The “empty nest” can be a wonderful place: Children are grown and raised, perhaps married, involved in careers, raising their own kids, and building their lives. Grandkids come over, get spoiled, then go home to mommy and daddy.
In between visits, husband and wife can rekindle their relationship – older and wiser, having survived together the challenges and struggles of marriage and family life.
This has been true for Sally and me. We love time with our children and grandchildren. Being Grandma and Pop is everything – and more – than expected. But we also relish evenings together, watching favorite TV shows or reading books, and going out to dinner, just the two of us.
Yes, the empty nest is a good place – usually.
Earlier this week, however, another type of “empty nest” wasn’t as enjoyable. Just before Easter we found a nest in a bush outside our front door. Inside it were three tiny, yet-to-hatch eggs, watched vigilantly by a mama robin. We observed our little “Easter eggs” from a distance, careful not to disturb the doting parent.
A couple days later I noticed one of the eggs had disappeared. Then, two days ago, all three eggs were gone, mama was nowhere in sight, leaving only a truly empty nest.
|One day the mama bird was preparing|
for eggs to hatch, the next day all were gone.
It was too soon for the baby birds to hatch, acclimate to life outside the shell, and attend flight school. A cat most likely discovered the nest, situated just a few feet above the ground. (An orange cat was on our front porch yesterday, ogling the nest. I suspect it was the perpetrator, but we don’t have DNA evidence.)
In any case, there will be no little robin cheeps to hasten mama’s delivery of worms (or whatever they eat). Mother robin, if not also a victim of the predator, might be off mourning somewhere. Avian dreams of nurturing little offspring, teaching them to spread their wings and fly, have died. Tomorrow’s hopes have become today’s disappointment.
That’s kind of how it is for many of us. We anticipate and project into the future – vacations, major purchases, special outings. We set aside funds for college and retirement; we make early preparations for Christmas. No room for interruptions or altered plans.
Not that planning is wrong. Waiting until the last minute can be problematic, even disastrous. But putting all of our ducks in a row and expecting them to stay that way can backfire. While getting ready for tomorrow, today happens.

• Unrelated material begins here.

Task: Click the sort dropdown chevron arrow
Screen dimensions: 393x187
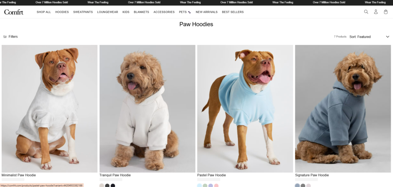Action: [x=388, y=36]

Sometimes interruptions are good – surprise calls from friends and loved ones; unexpected job offers; unanticipated windfalls. But other times, “tomorrow interrupted” provokes emotions ranging from annoyance to despair.
So it helps to balance future thinking with present living. The Bible says as much. Ephesians 5:16 urges, “redeeming the time, because the days are evil.” And in Matthew 6:34, Jesus advised His followers, “do not worry about tomorrow, for tomorrow will worry about itself. Each day has enough trouble of its own.”
So let’s appreciate the day we have. As someone has said, (even though it’s a bit corny), “Today is a gift. That’s why we call it the present.”